** Task statement **
Using the abstract on sorghum cytosine methylation, explain in one to three sentences why the six tissues other than endosperm show broadly similar methylation levels but distinct patterns.

** Supplied text **

<<<<

Tissue-specific differences in cytosine methylation and their association with differential gene expression in sorghum

Abstract

It has been well established that DNA cytosine methylation plays essential regulatory roles in imprinting gene expression in endosperm, and hence normal embryonic development, in the model plant Arabidopsis (Arabidopsis thaliana). Nonetheless, the developmental role of this epigenetic marker in cereal crops remains largely unexplored. Here, we report for sorghum (Sorghum bicolor) differences in relative cytosine methylation levels and patterns at 5'-CCGG sites in seven tissues (endosperm, embryo, leaf, root, young inflorescence, anther, and ovary), and characterize a set of tissue-specific differentially methylated regions (TDMRs). We found that the most enriched TDMRs in sorghum are specific for the endosperm and are generated concomitantly but imbalanced by decrease versus increase in cytosine methylation at multiple 5'-CCGG sites across the genome. This leads to more extensive demethylation in the endosperm than in other tissues, where TDMRs are mainly tissue nonspecific rather than specific to a particular tissue. Accordingly, relative to endosperm, the other six tissues showed grossly similar levels though distinct patterns of cytosine methylation, presumably as a result of a similar extent of concomitant decrease versus increase in cytosine methylation that occurred at variable genomic loci. All four tested TDMRs were validated by bisulfite genomic sequencing. Diverse sequences were found to underlie the TDMRs, including those encoding various known-function or predicted proteins, transposable elements, and those bearing homology to putative imprinted genes in maize (Zea mays). We further found that the expression pattern of at least some genic TDMRs was correlated with its tissue-specific methylation state, implicating a developmental role of DNA methylation in regulating tissue-specific or -preferential gene expression in sorghum.

>>>>

** Supplied data **
<<<<

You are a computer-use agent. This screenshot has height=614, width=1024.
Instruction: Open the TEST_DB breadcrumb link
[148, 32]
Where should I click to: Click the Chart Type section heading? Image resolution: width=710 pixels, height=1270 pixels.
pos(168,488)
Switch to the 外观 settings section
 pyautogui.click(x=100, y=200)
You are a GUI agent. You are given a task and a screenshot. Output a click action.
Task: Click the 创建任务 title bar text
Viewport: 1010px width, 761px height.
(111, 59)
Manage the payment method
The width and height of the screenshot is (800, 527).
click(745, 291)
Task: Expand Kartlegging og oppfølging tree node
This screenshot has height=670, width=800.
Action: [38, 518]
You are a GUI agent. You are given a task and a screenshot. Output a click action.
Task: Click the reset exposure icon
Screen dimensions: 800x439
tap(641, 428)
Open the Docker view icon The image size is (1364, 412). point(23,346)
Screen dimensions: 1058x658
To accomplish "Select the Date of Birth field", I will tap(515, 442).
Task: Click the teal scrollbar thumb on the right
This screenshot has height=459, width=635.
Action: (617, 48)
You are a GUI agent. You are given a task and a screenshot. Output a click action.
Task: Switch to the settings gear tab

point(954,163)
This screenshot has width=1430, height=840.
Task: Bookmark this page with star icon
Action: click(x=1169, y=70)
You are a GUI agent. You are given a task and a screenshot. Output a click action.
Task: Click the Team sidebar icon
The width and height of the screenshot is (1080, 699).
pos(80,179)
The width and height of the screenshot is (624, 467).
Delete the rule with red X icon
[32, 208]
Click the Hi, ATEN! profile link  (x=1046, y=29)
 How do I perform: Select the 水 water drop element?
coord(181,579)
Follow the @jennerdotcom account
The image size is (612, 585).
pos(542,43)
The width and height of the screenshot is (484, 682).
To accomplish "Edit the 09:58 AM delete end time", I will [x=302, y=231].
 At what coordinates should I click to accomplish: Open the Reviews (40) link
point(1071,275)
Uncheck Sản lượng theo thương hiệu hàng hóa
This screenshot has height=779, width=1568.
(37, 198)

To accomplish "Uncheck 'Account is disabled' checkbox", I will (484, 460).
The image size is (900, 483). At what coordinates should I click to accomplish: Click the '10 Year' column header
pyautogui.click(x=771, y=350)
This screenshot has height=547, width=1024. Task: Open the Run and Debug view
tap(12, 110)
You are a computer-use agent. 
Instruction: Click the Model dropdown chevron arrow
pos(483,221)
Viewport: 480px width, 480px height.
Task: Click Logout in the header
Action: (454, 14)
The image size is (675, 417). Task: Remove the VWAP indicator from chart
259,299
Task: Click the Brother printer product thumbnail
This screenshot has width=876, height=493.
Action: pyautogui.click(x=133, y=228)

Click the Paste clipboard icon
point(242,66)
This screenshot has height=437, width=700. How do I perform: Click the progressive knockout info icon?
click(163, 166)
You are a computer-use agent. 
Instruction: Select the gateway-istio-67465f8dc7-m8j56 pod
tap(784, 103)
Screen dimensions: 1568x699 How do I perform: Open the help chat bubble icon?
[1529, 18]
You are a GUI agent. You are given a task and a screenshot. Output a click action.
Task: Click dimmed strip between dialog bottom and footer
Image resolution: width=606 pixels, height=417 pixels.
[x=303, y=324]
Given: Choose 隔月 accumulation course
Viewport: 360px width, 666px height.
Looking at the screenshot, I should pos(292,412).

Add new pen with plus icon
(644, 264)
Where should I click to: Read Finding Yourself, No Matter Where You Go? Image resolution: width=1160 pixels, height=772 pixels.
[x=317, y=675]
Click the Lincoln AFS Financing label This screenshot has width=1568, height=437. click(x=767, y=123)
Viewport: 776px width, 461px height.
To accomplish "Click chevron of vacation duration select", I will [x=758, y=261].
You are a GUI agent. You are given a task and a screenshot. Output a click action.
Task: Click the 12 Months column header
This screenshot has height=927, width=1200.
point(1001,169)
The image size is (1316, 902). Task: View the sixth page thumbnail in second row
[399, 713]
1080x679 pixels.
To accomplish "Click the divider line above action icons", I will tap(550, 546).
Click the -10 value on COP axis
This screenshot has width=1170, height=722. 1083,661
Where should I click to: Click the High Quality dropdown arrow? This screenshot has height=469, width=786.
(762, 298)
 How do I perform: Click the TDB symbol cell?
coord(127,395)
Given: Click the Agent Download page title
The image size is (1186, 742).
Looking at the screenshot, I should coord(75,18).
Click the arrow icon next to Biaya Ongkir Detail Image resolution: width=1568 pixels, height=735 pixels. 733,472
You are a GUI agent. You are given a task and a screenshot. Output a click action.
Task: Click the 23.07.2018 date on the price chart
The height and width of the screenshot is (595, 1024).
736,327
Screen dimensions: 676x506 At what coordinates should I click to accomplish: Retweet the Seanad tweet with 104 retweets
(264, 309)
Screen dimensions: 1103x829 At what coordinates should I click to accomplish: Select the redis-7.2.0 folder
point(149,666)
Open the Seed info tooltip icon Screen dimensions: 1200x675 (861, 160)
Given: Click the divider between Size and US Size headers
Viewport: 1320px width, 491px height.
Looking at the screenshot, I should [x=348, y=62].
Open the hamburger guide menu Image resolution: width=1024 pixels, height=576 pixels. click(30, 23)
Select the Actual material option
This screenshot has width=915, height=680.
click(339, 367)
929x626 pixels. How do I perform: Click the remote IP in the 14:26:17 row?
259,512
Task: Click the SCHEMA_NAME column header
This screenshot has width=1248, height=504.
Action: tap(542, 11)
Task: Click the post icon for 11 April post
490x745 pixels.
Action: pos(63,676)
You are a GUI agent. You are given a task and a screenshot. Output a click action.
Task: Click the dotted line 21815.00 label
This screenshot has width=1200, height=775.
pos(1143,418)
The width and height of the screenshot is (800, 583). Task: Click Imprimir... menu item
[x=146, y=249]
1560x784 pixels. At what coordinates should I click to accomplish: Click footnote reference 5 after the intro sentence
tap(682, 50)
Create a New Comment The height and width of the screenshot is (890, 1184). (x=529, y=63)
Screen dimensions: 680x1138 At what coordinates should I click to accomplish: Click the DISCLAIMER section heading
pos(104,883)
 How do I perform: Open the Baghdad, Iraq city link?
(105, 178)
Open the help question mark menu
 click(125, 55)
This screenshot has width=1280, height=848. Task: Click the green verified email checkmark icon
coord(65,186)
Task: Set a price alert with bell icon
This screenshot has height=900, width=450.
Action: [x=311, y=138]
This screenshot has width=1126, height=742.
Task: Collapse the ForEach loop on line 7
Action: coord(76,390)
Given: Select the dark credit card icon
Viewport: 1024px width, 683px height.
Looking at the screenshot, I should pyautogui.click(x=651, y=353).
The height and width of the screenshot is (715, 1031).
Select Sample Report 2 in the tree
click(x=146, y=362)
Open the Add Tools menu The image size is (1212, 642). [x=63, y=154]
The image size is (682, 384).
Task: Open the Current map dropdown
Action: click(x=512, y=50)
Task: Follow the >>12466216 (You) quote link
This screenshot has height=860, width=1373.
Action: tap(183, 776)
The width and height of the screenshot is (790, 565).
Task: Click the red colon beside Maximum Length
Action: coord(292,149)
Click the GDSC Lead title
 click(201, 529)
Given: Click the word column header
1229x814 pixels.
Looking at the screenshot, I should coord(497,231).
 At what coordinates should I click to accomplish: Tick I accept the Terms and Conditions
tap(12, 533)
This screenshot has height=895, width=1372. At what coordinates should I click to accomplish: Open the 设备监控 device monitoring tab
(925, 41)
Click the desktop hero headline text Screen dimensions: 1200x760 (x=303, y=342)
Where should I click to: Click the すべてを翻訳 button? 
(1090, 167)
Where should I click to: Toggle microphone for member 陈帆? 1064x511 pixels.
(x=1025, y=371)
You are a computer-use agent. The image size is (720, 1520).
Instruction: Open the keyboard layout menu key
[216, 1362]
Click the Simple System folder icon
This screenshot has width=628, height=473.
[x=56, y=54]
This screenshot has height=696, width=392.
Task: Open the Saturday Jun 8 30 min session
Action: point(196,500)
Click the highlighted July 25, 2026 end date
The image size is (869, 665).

>>>>

** Solution for this task **
The abstract says this is presumably because those tissues had a similar extent of concomitant decrease versus increase in cytosine methylation, and these changes occurred at variable genomic loci.